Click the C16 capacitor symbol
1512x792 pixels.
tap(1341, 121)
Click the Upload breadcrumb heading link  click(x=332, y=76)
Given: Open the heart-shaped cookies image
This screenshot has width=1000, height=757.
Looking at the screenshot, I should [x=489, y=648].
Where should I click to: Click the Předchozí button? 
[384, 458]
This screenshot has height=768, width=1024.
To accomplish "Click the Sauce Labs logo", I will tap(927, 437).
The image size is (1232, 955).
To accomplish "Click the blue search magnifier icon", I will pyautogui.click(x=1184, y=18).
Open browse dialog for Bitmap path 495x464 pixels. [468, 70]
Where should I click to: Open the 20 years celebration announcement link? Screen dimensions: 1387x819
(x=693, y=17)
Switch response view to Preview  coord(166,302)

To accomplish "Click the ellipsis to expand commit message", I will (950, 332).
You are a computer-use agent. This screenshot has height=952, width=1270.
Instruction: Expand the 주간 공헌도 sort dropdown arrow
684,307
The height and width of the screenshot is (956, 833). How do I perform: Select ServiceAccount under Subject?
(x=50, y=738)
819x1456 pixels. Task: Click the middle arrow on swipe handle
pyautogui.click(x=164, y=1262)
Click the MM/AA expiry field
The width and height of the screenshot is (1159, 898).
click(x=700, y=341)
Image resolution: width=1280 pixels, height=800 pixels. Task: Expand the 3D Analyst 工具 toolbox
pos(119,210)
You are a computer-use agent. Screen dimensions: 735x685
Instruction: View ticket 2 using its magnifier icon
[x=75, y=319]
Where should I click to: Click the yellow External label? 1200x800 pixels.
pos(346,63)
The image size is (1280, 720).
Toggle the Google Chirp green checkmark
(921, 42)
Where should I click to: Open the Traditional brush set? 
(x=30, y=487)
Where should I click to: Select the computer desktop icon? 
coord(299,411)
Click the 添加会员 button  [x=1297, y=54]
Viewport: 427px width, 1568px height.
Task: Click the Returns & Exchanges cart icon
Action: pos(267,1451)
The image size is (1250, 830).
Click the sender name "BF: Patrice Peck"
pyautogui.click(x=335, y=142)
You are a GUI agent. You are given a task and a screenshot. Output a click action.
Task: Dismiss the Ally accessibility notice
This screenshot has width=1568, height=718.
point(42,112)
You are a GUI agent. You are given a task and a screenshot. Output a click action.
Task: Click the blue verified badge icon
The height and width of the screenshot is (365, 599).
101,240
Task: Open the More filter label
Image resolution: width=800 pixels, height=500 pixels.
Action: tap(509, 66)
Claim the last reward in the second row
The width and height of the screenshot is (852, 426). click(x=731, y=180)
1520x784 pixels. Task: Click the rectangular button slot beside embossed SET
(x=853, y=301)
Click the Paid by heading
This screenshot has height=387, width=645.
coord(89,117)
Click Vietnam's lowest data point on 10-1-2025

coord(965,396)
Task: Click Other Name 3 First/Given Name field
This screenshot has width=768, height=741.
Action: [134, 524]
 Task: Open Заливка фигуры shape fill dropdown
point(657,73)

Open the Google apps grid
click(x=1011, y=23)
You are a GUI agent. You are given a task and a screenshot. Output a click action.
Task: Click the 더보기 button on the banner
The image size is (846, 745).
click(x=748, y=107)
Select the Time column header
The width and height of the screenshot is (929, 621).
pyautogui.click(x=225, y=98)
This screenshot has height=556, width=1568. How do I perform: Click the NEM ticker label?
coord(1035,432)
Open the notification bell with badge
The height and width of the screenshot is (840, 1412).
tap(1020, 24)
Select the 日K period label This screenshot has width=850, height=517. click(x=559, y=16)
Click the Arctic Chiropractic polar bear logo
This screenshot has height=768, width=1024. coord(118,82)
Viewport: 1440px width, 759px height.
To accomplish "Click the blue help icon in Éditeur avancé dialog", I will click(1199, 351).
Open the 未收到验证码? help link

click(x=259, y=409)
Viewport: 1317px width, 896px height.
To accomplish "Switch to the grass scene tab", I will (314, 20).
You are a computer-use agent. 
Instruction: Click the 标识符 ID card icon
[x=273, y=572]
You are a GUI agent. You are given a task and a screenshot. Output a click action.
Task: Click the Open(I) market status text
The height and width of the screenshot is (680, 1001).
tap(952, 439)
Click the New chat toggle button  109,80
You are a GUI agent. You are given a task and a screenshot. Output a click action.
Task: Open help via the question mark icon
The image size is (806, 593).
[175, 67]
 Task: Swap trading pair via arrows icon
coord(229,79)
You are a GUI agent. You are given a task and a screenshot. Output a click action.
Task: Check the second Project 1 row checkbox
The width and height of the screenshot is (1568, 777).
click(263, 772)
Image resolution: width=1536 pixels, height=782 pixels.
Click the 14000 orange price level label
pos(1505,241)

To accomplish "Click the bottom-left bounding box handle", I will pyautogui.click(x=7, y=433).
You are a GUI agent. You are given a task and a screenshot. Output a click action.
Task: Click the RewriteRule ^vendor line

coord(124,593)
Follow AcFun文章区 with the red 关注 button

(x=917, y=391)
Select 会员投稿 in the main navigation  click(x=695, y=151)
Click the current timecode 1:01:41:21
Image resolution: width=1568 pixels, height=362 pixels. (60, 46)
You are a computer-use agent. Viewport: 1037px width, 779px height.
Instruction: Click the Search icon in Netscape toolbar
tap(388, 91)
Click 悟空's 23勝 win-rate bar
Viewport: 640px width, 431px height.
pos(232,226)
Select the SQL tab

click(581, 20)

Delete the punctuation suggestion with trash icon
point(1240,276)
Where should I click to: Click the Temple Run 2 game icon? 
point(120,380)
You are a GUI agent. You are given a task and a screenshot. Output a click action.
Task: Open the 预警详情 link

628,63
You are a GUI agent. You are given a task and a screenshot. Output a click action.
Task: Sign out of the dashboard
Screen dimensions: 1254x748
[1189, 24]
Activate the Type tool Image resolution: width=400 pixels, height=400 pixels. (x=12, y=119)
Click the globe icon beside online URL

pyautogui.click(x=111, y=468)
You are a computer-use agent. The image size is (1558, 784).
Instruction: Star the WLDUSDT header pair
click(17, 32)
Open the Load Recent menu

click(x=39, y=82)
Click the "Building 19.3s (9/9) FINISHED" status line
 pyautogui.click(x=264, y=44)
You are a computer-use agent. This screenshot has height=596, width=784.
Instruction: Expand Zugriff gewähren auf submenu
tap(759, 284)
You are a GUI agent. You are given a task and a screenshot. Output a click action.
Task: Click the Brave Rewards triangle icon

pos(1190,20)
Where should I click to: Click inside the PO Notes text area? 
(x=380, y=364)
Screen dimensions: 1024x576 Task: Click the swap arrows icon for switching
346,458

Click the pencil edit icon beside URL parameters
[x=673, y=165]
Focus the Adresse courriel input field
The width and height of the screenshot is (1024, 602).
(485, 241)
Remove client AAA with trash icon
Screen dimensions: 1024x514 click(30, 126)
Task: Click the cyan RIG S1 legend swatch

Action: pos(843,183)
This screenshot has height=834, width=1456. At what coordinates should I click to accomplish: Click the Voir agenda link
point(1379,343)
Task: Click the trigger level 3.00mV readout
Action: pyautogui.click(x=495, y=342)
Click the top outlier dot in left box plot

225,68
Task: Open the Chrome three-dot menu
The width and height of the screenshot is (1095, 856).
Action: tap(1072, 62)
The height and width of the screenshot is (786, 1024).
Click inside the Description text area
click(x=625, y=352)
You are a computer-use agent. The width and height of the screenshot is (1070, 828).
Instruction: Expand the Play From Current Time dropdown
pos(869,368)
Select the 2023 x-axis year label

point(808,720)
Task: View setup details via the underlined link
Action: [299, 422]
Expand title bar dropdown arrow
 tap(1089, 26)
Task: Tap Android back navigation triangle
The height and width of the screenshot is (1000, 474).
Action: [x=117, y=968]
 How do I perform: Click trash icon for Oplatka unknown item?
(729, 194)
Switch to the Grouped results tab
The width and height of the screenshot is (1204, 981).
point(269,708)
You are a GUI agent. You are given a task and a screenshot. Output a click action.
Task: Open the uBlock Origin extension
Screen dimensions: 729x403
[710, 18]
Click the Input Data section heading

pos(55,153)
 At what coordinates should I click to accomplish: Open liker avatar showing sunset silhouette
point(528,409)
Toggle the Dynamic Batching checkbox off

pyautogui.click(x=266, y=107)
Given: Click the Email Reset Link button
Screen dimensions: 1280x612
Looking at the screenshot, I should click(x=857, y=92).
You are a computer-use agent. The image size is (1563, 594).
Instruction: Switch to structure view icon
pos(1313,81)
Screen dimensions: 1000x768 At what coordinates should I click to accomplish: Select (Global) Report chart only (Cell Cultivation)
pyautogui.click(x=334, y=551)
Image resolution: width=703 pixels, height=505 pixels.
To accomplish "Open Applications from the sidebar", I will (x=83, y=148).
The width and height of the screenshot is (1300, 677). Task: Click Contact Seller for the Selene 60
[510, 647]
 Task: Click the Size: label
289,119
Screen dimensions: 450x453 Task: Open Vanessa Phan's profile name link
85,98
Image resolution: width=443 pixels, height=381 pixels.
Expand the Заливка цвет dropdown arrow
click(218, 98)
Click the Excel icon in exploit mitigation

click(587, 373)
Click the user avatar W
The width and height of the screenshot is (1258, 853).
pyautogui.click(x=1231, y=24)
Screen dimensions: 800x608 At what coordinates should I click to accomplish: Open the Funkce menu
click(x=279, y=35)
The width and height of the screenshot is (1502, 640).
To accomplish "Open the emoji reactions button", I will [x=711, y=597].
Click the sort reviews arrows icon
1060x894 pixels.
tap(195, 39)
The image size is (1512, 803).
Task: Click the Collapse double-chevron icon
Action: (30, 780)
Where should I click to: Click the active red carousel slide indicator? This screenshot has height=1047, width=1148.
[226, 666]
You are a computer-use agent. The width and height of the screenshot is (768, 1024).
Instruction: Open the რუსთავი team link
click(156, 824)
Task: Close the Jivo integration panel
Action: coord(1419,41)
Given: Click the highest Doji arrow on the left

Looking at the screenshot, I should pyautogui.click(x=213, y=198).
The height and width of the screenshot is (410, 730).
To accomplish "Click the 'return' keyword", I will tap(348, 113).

——

Requirement: Look above for the line with "Task: Open the uBlock Origin extension"; retype exactly that line, every line after it up to the line with "Given: Click the Email Reset Link button", and that line too, nothing else.

Reply:
Task: Open the uBlock Origin extension
Screen dimensions: 729x403
[710, 18]
Click the Input Data section heading

pos(55,153)
 At what coordinates should I click to accomplish: Open liker avatar showing sunset silhouette
point(528,409)
Toggle the Dynamic Batching checkbox off

pyautogui.click(x=266, y=107)
Given: Click the Email Reset Link button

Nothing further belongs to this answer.